Voraussetzungen für die Rechtswirksamkeit eines Vertrages sowie für die Gerichtetheit einer wirtschaftlich nicht unmöglichen Leistung; Anfechtung eines in einer Fremdsprache abgefassten Vertrages wegen arglistiger Täuschung und der Verheimlichung einer im Vertrag vereinbarten Schuldübernahme ; Möglichkeit einer fristlosen Kündigung eines Vertrages nach nachträglicher Bestätigung des Vertrages im Widerstreit zu einer bereits zuvor erfolgten Anfechtung der Willenserklärung zum Abschluss eines Rechtsgeschäfts

Bibliographie

Gericht
BGH
Datum
23.11.1967
Aktenzeichen
II ZR 199/66
Entscheidungsform
Urteil
Referenz
WKRS 1967, 11851
Entscheidungsname
[keine Angabe]
ECLI
[keine Angabe]

Verfahrensgang

vorgehend
OLG Düsseldorf - 27.10.1966

Fundstelle

  • DB 1968, 479 (Kurzinformation)

Prozessführer

Eheleute Kaufmann Manfred K. und Brigitte geb. S., D.-H., D.str. ...

Prozessgegner

Kaufmann Franz St., Kamp-L., R. Straße, Ecke M. Straße, Ho. Fischhandlung

Der II. Zivilsenat des Bundesgerichtshofs hat
auf die mündliche Verhandlung vom 6. November 1967
unter Mitwirkung
des Senatspräsidenten Dr. Fischer und
der Bundesrichter Liesecke, Dr.

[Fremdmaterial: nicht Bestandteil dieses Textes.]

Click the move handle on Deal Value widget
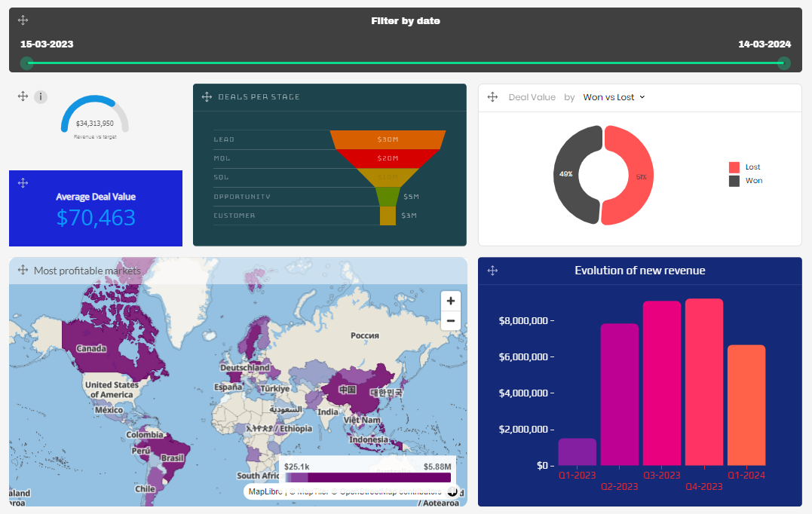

Schulze, Fleck und Stimpel
für Recht erkannt:

Tenor:

Auf die Revision wird - unter deren Zurückweisung im übrigen - das Teilurteil des 6. Zivilsenats des Oberlandesgerichts Düsseldorf vom 27. Oktober 1966 im Kostenpunkt und insoweit aufgehoben, als das Berufungsgericht festgestellt hat, der Vertrag vom 6. Februar 1963 sei durch Kündigung zum 24. August 1965 erloschen, und als es die Beklagten verurteilt hat, zugunsten des Klägers auf ihre Rechte aus der Zuweisungsverfügung über den Marktstand in W.-Ro. zu verzichten und daß auf dem Konto der Dr. Bank in D.-H. Nr. 43970 befindliche Guthaben in Höhe des Saldos auf den Kläger zu übertragen.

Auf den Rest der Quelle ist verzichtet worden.